Indian Economy Needs 8% Growth to Topple China as Global Driver: Barclays


India’s economy needs to grow 8% a year in order to overtake China as the largest contributor to the global economy, Barclays Plc estimated, a scenario that requires much more investment, especially in traditional sectors. 

The South Asian nation should focus investment in areas like mining, utilities, transport and storage — sectors that have stronger spillover effects on the broader economy, Rahul Bajoria, a senior economist at Barclays in Mumbai, wrote in a note Tuesday. 

Investments in those sectors have “taken a back seat” in recent years in favor of newer industries, such as telecommunications and the digital sector, he said. Capacity constraints in traditional sectors mean that more investment in those areas are now needed, especially from the government, he said.

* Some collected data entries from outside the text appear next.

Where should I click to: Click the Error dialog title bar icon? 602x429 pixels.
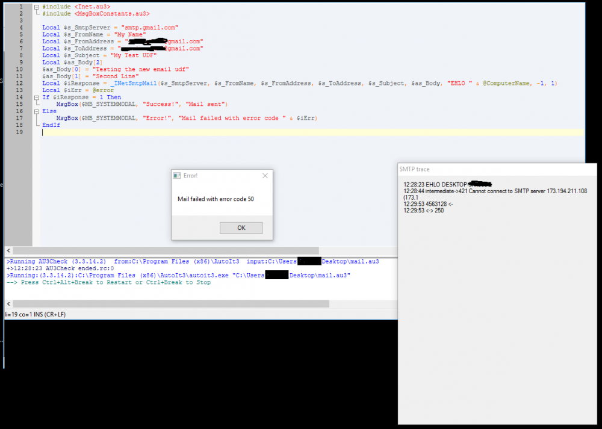click(177, 175)
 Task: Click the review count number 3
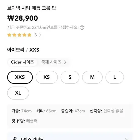coord(36,35)
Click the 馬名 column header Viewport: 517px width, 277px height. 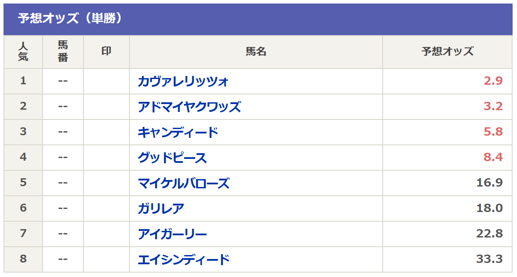point(256,51)
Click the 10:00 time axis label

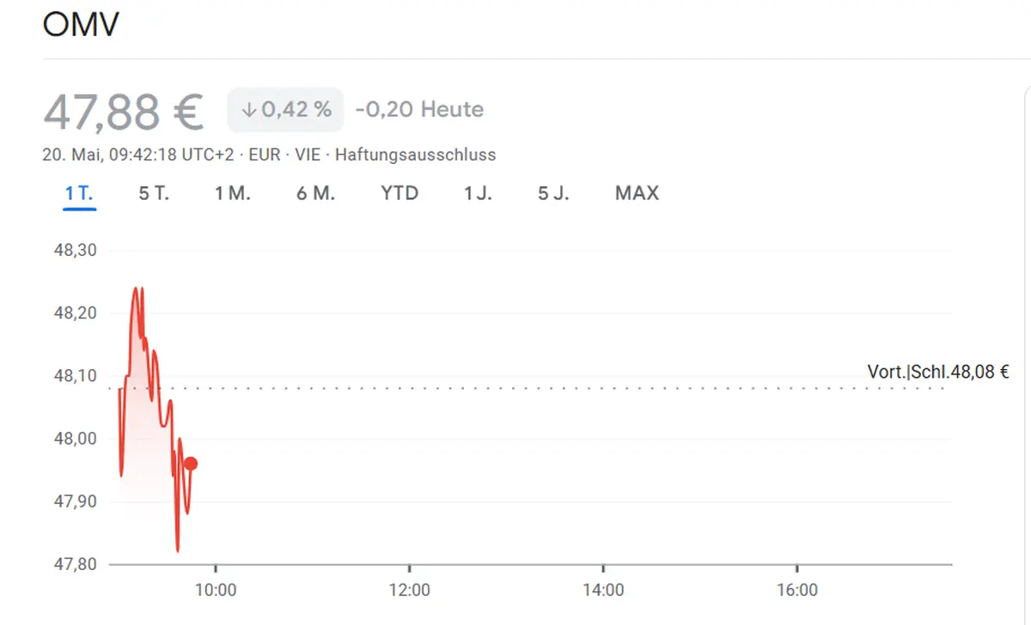216,591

“Higher investment, especially in traditional sectors, should also have a positive impact on employment and household income, which is likely to be a key deliverable of the economic growth story pursued by policymakers,” he said. 

India’s economy grew about 8% on average over 2005-2010 and could return to that pace after next year’s general elections if the new government aims to do that while maintaining macroeconomic stability, Barclays estimated in a separate report last month. That would mean India would be in a position to become the biggest contributor to global growth and close its gap with China, it said. 

Citing figures from the International Monetary Fund, Barclays said China’s contribution to global gross domestic product is estimated at about 26% in the five-year period through 2028. India’s contribution is estimated at 16%, based on a GDP growth rate of 6.1% over the period. With 8% growth, India’s contribution would inch closer to China’s, according to Barclays. 

India’s government has stepped up infrastructure spending in the past few years, allocating a record 10 trillion rupees in the current fiscal year through March 2024. Prime Minister Narendra Modi is seeking to boost India’s economy to $5 trillion by 2024-25, from about estimated $3.7 trillion currently.

Barclays said the government is unlikely to maintain the strong pace of investment in capital projects, which means the private sector will need to step in. That echoes comments from Goldman Sachs Group Inc. in a report Monday.